La bataille commence autour de 15 h par une attaque d’Attila qui, avec ses cavaliers huns, souhaite couper l’armée adverse en deux et déloger l’ennemi de la colline qu’il occupe. Cette manœuvre échoue, et Attila est obligé de se replier. Le combat s’engage ensuite entre les différentes cavaleries, l’infanterie n’intervenant que peu.
Théodoric est tué dès le début ; loin d’être démoralisés, les Wisigoths veulent venger la mort de leur roi et parviennent, après avoir repoussé l’aile gauche d’Attila, à faire céder le centre de son armée, ce qui signe la retraite pour celle-ci. Elle se réfugie à l’intérieur de l’enceinte de son camp, formée par un cercle de chariots. Les pertes ont certainement été très lourdes. Jordanès évoque 165 000 morts, et d’autres auteurs vont jusqu’à 300 000. Ces chiffres sont trop élevés, mais il y eut au moins 15 000 à 20 000 morts. Les pertes subies par Aetius et ses alliés peuvent expliquer que ces derniers n’aient pas tenté de prendre le camp d’Attila d’assaut, d’autant qu’il était gardé par des archers aux flèches redoutables. Ils décident d’en faire le siège. Attila fait alors dresser au milieu du camp un bûcher formé de selles de cheval, afin de ne pas survivre à la prise du camp. Mais le siège est court. Très vite, Aetius suggère à Thorismond, proclamé roi après les obsèques de Théodoric, de rentrer à Toulouse pour empêcher ses autres frères de s’emparer du trône. Il est fort possible qu’il n’ait pas voulu une destruction totale des forces d’Attila : les Wisigoths auraient ainsi été sans rivaux.
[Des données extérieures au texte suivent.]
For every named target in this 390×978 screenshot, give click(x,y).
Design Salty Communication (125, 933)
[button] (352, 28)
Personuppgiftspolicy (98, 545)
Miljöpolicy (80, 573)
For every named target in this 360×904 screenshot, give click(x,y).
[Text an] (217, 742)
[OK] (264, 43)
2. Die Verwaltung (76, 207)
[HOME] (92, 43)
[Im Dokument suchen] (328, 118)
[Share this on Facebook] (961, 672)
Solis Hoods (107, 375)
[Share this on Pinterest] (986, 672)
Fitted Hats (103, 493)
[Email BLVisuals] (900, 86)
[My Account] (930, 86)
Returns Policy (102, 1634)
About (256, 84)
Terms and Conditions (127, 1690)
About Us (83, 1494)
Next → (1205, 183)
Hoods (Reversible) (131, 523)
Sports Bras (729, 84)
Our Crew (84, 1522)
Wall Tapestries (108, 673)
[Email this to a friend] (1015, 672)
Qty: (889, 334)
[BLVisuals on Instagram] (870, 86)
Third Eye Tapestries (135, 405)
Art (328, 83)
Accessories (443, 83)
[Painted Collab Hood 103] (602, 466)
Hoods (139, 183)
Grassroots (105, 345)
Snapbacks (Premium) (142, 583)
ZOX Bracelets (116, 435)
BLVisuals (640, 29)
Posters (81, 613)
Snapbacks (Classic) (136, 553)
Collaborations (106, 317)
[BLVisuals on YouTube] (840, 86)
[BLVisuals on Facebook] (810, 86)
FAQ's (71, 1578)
Attila croit longtemps à un piège, mais finit par faire retraite, surveillé par Aetius. Le caractère mémorable de la bataille des champs Catalauniques est incontestable. Il s’agit en effet du premier échec d’Attila et de ses Huns, dont les succès et la cruauté ont frappé les contemporains.
Mais mérite-t-elle pour autant l’importance que lui a concédée l’histoire ? Pour les provinces gauloises, oui ; Aetius les a toujours protégées, au détriment cependant de la péninsule Ibérique et surtout de l’Afrique.
Pour la partie occidentale de l’Empire, non ; Attila est revenu en 452 et a dévasté le nord de l’Italie, avant de se retirer. Seule sa mort accidentelle en 453 a permis d’éloigner le danger hunnique. Les peuples soumis se révoltent alors et battent les Huns à la Nedao en 454/455. C’est la fin du royaume hun et de la menace qu’il représentait. Aetius, quant à lui, meurt en 454, assassiné par Valentinien III.